The paellera only came out for one thing. When my dad pulled that wide, shallow pan from the garage, we knew the house would soon fill with people, smoke, and chaos.

I didn’t expect so many of you to ask for the recipe. But wine and food always go together—especially when both demand respect for craft.

This is my paella recipe—the one I grew up with. Like a great vintage, it developed over time. Each iteration taught us something about heat, timing, and the alchemy that happens when simple ingredients meet fire and patience.

In our wine club, we curate bottles made by hands, not machines. Paella follows the same philosophy—just in a pan.

We weren’t near the coast. The dish became our terroir: suburban backyard, wood smoke, whatever the market had that day. Modest. Nothing flashy.

Just the backyard and the BBQ. Doctors. Artists. Family friends. The doorbell would ring. By the time the fire was ready, the yard was full of voices and laughter, children playing while the adults gathered near the flames.

My dad lit the fire and watched it like one of his patients—calm, focused, precise. He liked the beginning. The heat rising. The meat searing. The first curl of smoke from the wood.

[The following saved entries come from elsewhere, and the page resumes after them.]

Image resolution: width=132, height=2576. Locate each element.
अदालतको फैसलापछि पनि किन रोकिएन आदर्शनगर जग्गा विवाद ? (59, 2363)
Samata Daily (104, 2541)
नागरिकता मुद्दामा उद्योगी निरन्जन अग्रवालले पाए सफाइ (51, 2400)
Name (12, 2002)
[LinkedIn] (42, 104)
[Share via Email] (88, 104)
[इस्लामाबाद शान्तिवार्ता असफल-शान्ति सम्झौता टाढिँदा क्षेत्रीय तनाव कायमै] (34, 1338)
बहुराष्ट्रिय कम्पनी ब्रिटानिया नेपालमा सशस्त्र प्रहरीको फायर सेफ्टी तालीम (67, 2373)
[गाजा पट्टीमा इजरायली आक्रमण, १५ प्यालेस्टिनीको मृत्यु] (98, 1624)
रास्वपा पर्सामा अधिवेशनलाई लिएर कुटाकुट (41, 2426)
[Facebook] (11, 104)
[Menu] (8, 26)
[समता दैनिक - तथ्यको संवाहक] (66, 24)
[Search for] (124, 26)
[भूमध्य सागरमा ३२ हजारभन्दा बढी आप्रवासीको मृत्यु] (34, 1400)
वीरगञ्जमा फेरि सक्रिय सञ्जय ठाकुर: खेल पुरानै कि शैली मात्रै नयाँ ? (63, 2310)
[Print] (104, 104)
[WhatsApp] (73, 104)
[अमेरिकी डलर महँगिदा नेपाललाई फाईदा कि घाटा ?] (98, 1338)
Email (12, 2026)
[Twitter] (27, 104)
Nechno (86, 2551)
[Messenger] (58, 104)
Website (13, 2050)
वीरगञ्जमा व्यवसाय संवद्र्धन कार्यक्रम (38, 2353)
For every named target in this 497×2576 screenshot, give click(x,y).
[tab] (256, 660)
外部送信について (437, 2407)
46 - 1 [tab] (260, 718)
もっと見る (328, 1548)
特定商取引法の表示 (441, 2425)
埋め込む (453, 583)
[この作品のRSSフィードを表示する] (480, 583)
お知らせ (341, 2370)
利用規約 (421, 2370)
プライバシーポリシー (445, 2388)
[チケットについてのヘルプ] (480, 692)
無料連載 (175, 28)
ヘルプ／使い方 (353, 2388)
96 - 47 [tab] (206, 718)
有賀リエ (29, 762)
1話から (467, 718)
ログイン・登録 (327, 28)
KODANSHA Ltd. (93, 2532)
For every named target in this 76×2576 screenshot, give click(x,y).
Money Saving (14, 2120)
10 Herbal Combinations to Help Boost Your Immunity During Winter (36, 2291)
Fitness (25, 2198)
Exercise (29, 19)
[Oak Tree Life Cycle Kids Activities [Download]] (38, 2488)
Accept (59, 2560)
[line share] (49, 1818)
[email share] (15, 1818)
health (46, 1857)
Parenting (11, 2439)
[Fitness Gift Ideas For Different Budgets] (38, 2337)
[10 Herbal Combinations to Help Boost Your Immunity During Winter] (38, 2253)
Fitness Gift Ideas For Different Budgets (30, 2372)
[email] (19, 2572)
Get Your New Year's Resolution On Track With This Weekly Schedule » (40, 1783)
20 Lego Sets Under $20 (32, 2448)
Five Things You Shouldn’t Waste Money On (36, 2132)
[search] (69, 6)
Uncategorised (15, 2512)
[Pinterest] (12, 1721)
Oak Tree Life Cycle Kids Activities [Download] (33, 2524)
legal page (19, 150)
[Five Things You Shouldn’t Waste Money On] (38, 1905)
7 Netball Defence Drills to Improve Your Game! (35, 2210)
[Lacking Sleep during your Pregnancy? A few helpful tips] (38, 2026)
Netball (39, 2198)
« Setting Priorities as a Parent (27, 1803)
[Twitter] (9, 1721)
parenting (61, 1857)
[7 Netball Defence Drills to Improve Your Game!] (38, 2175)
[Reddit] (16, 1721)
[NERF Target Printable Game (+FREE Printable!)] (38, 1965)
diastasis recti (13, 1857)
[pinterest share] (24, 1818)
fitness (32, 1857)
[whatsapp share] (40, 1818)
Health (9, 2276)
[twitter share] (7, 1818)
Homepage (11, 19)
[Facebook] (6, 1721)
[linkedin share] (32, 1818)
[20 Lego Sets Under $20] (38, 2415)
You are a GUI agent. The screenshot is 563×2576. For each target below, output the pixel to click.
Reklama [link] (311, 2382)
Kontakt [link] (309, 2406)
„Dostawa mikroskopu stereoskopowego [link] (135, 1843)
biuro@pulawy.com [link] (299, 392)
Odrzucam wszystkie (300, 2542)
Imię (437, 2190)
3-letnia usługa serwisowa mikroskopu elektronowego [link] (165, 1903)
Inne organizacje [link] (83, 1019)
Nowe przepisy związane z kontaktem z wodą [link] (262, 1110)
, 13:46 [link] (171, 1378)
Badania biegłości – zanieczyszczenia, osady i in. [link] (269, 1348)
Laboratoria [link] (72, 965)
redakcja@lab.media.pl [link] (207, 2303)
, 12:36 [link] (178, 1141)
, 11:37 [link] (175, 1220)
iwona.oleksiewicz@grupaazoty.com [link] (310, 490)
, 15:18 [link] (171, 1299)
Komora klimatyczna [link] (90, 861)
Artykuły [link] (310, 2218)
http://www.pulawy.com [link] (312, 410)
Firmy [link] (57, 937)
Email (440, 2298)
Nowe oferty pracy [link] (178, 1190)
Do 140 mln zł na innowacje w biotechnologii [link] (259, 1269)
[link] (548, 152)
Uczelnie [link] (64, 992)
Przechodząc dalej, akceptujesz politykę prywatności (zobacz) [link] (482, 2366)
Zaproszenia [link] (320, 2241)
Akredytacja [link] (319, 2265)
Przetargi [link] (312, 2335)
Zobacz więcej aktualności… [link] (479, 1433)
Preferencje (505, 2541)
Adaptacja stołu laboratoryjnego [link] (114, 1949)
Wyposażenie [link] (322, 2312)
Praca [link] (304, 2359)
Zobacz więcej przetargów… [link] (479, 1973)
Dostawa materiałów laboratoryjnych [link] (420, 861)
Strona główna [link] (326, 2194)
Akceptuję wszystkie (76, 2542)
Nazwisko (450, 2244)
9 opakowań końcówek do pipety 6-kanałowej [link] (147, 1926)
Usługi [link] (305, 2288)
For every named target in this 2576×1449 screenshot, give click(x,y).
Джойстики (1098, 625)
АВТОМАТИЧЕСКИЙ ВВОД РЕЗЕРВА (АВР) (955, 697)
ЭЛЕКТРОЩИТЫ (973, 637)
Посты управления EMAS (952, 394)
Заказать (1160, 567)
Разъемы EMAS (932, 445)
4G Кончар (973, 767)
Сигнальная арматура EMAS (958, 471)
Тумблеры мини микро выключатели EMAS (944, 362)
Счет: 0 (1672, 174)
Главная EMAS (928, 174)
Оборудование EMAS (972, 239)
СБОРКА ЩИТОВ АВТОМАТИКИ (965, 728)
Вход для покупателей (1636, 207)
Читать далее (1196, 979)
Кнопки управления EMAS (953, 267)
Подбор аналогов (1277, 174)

Until the clouds rolled in.

I remember the times it got rained out. This was the only time they’d improvise—the only time. Everything else was planned, measured, ready. But when nature interfered with the fire—the heart of everything—all bets were off.

Someone would sit under an umbrella, especially during the final crucial minutes when the socarrat was forming. If the wind picked up too, forget it.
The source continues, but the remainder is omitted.